Нас с Высоцким сблизили «Антимиры», утверждал Вознесенский. В его квартире на Котельнической набережной они встречали Новый год под его гитару.. Пахло хвоей, разомлевшей от свечей. Эту елку неожиданно пару дней назад завез Владимир с какими-то из своих персонажей. Гости, сметя все со стола... жаждали пищи духовной... Ностальгический Булат, будущий Воланд Веня Смехов... Олег Табаков... Юрий Трифонов... Белла... Майя Плисецкая...
«Когда он рванул струны, дрожь пробежала... Страшно стало за него. Он бледнел исступленной бледностью, лоб покрывался испариной, вены вздувались на лбу, горло напрягалось, жилы выступали на нем. Казалось, горло вот-вот перервется...»
***
Хватит шляться по фойе,
Проходите в залу.
Хочешь пьесу посмотреть —
Так смотри сначала!
Высоцкому очень нравилось играть разбитного матроса-зазывалу в спектакле «Десять дней, которые потрясли мир». Перед представлением он в бескозырке, с гитарой в руках, в сопровождении Золотухина с гармошкой, озорно подмигивая, терся возле чинной публики в фойе.

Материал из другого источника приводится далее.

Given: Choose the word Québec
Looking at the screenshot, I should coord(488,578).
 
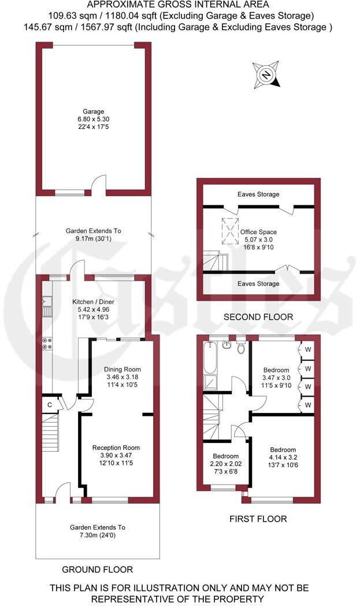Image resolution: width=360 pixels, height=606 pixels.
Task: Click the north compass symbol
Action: [x=266, y=75]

Может быть, где-то театр начинался с вешалки. На Таганке — у входа. «Вас встречают не билетеры, — рассказывал Высоцкий, — а актеры нашего театра, переодетые в революционных солдат, с повязками на руках, с лентами на шапках, с винтовками, отрывают корешок билета, накалывают на штык, пропускают вас. Входите в фойе, оформленное под то время. Висят плакаты. Помост деревянный, пирамида из винтовок... Девушки в красных косынках накалывают вам красные бантики на лацканы. Даже буфетчицы в красных косынках и красных повязках.

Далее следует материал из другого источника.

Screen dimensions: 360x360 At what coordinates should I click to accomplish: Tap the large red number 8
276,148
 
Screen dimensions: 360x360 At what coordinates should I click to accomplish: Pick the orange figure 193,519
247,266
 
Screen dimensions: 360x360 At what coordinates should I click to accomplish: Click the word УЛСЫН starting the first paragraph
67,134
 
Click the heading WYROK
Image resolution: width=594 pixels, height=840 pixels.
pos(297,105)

Почему мы так решили сделать?.. Владимир Ильич Ленин сказал, что революция — это праздник угнетенных и эксплуатируемых. И вот как такой праздник решен весь спектакль». Вы входите в зал и думаете: наконец мы отдохнем, откинемся на спинку кресла и будет нормальное спокойное действо. Но не тут-то было. Выходят рабочий, солдат, матрос — с оружием выходят на сцену и стреляют вверх. У нас помещение маленькое. Они стреляют, конечно, холостыми патронами. Но звука много, пахнет порохом. Это так немножко зрителя взбодряет. Некоторых слабонервных даже иногда у нас выносят в фойе, они там выпьют «Нарзану», но так как билет достать трудно, то приходят досматривать». Начинается оправдание вот этой самой афиши. То есть, правда, «и буффонада, и стрельба, и цирк, и пантомима». Двести ролей в этом спектакле — каждый артист играет по пять-восемь. Переодеваться только успевай. У нас такое творится в гримерных...»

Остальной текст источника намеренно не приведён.